We are unable to say trial counsel's sentencing advocacy in the case at bar was so deficient that it fell below an objective standard of reasonableness. Counsel attempted to argue mitigatingfactors supported by even a modicum of evidence from the trial record, and he asked the trial court for mercy and leniency for his client. Unlike the trial counsel in Davidson, counsel in this case made positive arguments for a lesser sentence for defendant. We also find this Court's decision in State v. Davis to be instructive. 167 N.C. App. 770, 607 S.E.2d 5 (2005). In Davis, this Court did not find the trial counsel's assistance ineffective where counsel made somewhat negative remarks regarding defendant's intelligence and his decision to go to trial. Id. at 774, 607 S.E.2d at 9. This Court in Davis stated the defense counsel was attempting to advocate for a more lenient sentence for his client. Id. Likewise, in this case we interpret trial counsel's remarks as attempting to use any method available to appeal to the trial court's sense of mercy.

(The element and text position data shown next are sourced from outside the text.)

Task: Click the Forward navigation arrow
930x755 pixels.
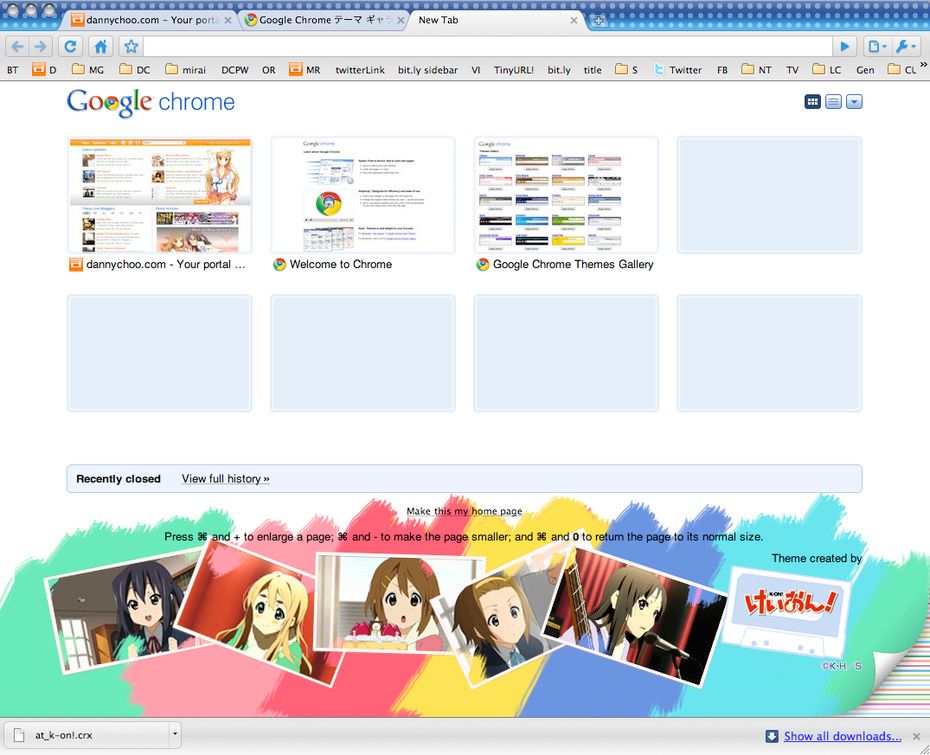Action: [41, 46]
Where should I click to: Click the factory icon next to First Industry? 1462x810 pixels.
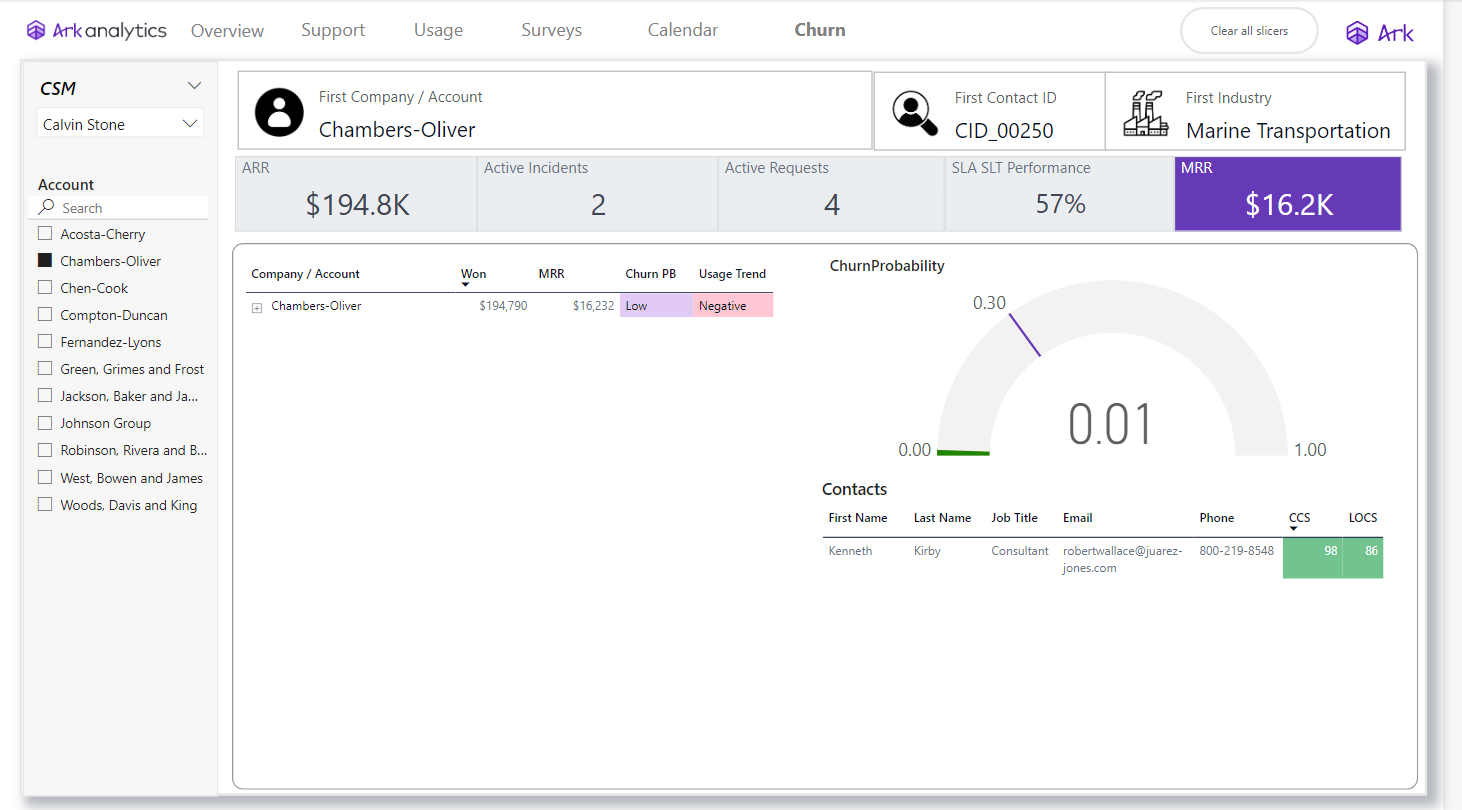point(1146,113)
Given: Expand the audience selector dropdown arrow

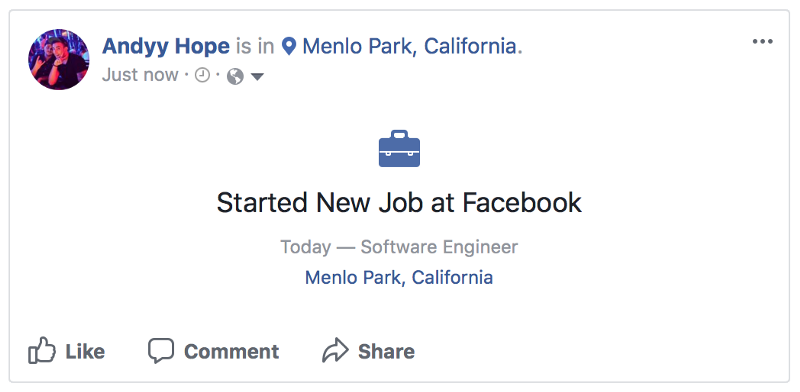Looking at the screenshot, I should click(257, 77).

    Moreover, Defendant failed to demonstrate that but for his counsel's errors, he would have received a lesser sentence. Defendant was sentenced within the presumptive range for each of his convictions, and his sentence for indecent liberties with a child was suspended in favor of probation. Where a sentence is within the presumptive range, “it will be presumed regular and valid unless 'the record discloses that the court considered irrelevant and improper matter in determining the severity of the sentence.'” Id. at 775, 607 S.E.2d at 9 (quoting State v. Johnson, 320 N.C. 746, 753, 360 S.E.2d 676, 681 (1987)). Here, there is no indication in the record or the transcript that the trial court was improperly influenced by trial counsel's arguments in determiningthe sentences, especially in light of the suspension of one of the two sentences. Accordingly, we find no merit in defendant's claim of ineffective assistance of counsel.
    No error.
    Judges BRYANT AND ELMORE concur.
    Report per Rule 30(e).


Footnote: 1
    
We note that the Appellant's brief refers to the Defendant as “Keith Bernard Carter” however, the judgment and all other documents contained in the record on appeal, including the State's brief, refers to Defendant as “Keith Kennard Carter.” Because the judgment refers to Defendant by “Keith Kennard Carter”, we will refer to him as such throughout this opinion.